→ TASK TO COMPLETE: Type the entries out once more. Match them exactly.

Records from a dataset
==================================================

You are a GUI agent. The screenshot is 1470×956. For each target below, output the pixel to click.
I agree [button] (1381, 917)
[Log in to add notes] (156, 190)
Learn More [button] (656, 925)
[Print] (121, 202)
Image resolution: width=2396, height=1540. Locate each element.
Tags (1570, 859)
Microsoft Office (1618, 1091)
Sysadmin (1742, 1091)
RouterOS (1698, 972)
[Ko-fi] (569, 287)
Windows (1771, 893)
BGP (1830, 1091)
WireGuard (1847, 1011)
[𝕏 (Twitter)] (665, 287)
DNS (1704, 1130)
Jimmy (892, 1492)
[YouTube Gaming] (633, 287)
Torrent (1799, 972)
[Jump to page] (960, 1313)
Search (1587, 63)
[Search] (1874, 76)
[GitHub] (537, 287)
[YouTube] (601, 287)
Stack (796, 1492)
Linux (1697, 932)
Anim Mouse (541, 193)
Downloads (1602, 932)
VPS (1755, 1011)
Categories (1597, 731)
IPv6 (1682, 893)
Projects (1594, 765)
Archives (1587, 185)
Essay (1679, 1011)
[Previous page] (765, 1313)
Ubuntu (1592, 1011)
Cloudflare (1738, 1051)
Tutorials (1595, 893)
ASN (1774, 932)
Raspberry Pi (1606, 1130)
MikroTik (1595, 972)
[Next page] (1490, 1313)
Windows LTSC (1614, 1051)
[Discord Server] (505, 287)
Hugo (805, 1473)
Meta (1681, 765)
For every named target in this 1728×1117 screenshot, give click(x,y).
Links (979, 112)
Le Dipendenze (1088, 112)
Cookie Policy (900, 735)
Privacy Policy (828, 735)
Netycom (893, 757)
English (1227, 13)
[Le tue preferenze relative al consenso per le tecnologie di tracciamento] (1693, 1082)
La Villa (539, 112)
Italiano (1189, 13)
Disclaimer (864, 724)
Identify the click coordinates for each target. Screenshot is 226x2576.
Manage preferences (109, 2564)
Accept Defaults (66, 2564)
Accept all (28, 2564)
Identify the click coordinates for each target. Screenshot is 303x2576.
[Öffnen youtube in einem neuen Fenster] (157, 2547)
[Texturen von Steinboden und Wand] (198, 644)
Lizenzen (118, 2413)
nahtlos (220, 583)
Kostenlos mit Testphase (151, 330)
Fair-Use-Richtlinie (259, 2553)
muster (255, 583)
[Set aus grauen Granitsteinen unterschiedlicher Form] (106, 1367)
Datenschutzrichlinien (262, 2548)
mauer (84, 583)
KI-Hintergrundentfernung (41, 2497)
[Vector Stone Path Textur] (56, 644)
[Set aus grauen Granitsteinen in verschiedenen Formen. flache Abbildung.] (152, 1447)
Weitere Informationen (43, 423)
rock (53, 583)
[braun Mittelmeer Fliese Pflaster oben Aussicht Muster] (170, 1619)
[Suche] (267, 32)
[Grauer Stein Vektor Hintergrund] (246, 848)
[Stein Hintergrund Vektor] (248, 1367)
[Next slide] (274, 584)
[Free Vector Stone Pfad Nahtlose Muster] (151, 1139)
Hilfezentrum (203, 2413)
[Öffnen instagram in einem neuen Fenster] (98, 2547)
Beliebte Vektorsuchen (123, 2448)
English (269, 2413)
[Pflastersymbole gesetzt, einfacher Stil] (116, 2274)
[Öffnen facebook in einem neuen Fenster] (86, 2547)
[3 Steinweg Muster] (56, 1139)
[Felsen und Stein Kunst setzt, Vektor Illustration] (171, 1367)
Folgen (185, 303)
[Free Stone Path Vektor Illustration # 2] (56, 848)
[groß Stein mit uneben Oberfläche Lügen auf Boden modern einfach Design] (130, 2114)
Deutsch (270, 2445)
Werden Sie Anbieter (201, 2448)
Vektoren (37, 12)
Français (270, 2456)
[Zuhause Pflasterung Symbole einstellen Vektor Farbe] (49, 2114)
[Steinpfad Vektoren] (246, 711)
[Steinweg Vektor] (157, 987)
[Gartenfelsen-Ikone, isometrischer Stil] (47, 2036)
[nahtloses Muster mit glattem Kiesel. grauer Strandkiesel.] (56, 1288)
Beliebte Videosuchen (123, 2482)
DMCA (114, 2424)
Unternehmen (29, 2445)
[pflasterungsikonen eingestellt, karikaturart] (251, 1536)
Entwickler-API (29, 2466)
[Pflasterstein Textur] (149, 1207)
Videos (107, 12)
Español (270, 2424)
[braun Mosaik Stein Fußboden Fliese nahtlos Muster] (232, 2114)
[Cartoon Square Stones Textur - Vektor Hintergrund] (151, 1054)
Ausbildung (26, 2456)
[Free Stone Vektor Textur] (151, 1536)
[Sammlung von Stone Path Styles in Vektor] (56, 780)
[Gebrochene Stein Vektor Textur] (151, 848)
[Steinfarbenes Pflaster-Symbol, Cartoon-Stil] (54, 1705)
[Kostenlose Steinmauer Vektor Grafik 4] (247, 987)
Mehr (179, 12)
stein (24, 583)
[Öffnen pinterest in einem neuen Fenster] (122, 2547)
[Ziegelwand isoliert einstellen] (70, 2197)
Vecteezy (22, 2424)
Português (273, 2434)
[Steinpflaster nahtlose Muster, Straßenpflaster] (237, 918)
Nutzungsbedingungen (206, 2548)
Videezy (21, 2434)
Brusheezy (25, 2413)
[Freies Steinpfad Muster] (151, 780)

==================================================

→ YOUR RESPONSE:
You are a GUI agent. The screenshot is 1470×956. For each target below, output the pixel to click.
I agree [button] (1381, 917)
[Log in to add notes] (156, 190)
Learn More [button] (656, 925)
[Print] (121, 202)
Image resolution: width=2396, height=1540. Locate each element.
Tags (1570, 859)
Microsoft Office (1618, 1091)
Sysadmin (1742, 1091)
RouterOS (1698, 972)
[Ko-fi] (569, 287)
Windows (1771, 893)
BGP (1830, 1091)
WireGuard (1847, 1011)
[𝕏 (Twitter)] (665, 287)
DNS (1704, 1130)
Jimmy (892, 1492)
[YouTube Gaming] (633, 287)
Torrent (1799, 972)
[Jump to page] (960, 1313)
Search (1587, 63)
[Search] (1874, 76)
[GitHub] (537, 287)
[YouTube] (601, 287)
Stack (796, 1492)
Linux (1697, 932)
Anim Mouse (541, 193)
Downloads (1602, 932)
VPS (1755, 1011)
Categories (1597, 731)
IPv6 (1682, 893)
Projects (1594, 765)
Archives (1587, 185)
Essay (1679, 1011)
[Previous page] (765, 1313)
Ubuntu (1592, 1011)
Cloudflare (1738, 1051)
Tutorials (1595, 893)
ASN (1774, 932)
Raspberry Pi (1606, 1130)
MikroTik (1595, 972)
[Next page] (1490, 1313)
Windows LTSC (1614, 1051)
[Discord Server] (505, 287)
Hugo (805, 1473)
Meta (1681, 765)
For every named target in this 1728×1117 screenshot, give click(x,y).
Links (979, 112)
Le Dipendenze (1088, 112)
Cookie Policy (900, 735)
Privacy Policy (828, 735)
Netycom (893, 757)
English (1227, 13)
[Le tue preferenze relative al consenso per le tecnologie di tracciamento] (1693, 1082)
La Villa (539, 112)
Italiano (1189, 13)
Disclaimer (864, 724)
Identify the click coordinates for each target. Screenshot is 226x2576.
Manage preferences (109, 2564)
Accept Defaults (66, 2564)
Accept all (28, 2564)
Identify the click coordinates for each target. Screenshot is 303x2576.
[Öffnen youtube in einem neuen Fenster] (157, 2547)
[Texturen von Steinboden und Wand] (198, 644)
Lizenzen (118, 2413)
nahtlos (220, 583)
Kostenlos mit Testphase (151, 330)
Fair-Use-Richtlinie (259, 2553)
muster (255, 583)
[Set aus grauen Granitsteinen unterschiedlicher Form] (106, 1367)
Datenschutzrichlinien (262, 2548)
mauer (84, 583)
KI-Hintergrundentfernung (41, 2497)
[Vector Stone Path Textur] (56, 644)
[Set aus grauen Granitsteinen in verschiedenen Formen. flache Abbildung.] (152, 1447)
Weitere Informationen (43, 423)
rock (53, 583)
[braun Mittelmeer Fliese Pflaster oben Aussicht Muster] (170, 1619)
[Suche] (267, 32)
[Grauer Stein Vektor Hintergrund] (246, 848)
[Stein Hintergrund Vektor] (248, 1367)
[Next slide] (274, 584)
[Free Vector Stone Pfad Nahtlose Muster] (151, 1139)
Hilfezentrum (203, 2413)
[Öffnen instagram in einem neuen Fenster] (98, 2547)
Beliebte Vektorsuchen (123, 2448)
English (269, 2413)
[Pflastersymbole gesetzt, einfacher Stil] (116, 2274)
[Öffnen facebook in einem neuen Fenster] (86, 2547)
[3 Steinweg Muster] (56, 1139)
[Felsen und Stein Kunst setzt, Vektor Illustration] (171, 1367)
Folgen (185, 303)
[Free Stone Path Vektor Illustration # 2] (56, 848)
[groß Stein mit uneben Oberfläche Lügen auf Boden modern einfach Design] (130, 2114)
Deutsch (270, 2445)
Werden Sie Anbieter (201, 2448)
Vektoren (37, 12)
Français (270, 2456)
[Zuhause Pflasterung Symbole einstellen Vektor Farbe] (49, 2114)
[Steinpfad Vektoren] (246, 711)
[Steinweg Vektor] (157, 987)
[Gartenfelsen-Ikone, isometrischer Stil] (47, 2036)
[nahtloses Muster mit glattem Kiesel. grauer Strandkiesel.] (56, 1288)
Beliebte Videosuchen (123, 2482)
DMCA (114, 2424)
Unternehmen (29, 2445)
[pflasterungsikonen eingestellt, karikaturart] (251, 1536)
Entwickler-API (29, 2466)
[Pflasterstein Textur] (149, 1207)
Videos (107, 12)
Español (270, 2424)
[braun Mosaik Stein Fußboden Fliese nahtlos Muster] (232, 2114)
[Cartoon Square Stones Textur - Vektor Hintergrund] (151, 1054)
Ausbildung (26, 2456)
[Free Stone Vektor Textur] (151, 1536)
[Sammlung von Stone Path Styles in Vektor] (56, 780)
[Gebrochene Stein Vektor Textur] (151, 848)
[Steinfarbenes Pflaster-Symbol, Cartoon-Stil] (54, 1705)
[Kostenlose Steinmauer Vektor Grafik 4] (247, 987)
Mehr (179, 12)
stein (24, 583)
[Öffnen pinterest in einem neuen Fenster] (122, 2547)
[Ziegelwand isoliert einstellen] (70, 2197)
Vecteezy (22, 2424)
Português (273, 2434)
[Steinpflaster nahtlose Muster, Straßenpflaster] (237, 918)
Nutzungsbedingungen (206, 2548)
Videezy (21, 2434)
Brusheezy (25, 2413)
[Freies Steinpfad Muster] (151, 780)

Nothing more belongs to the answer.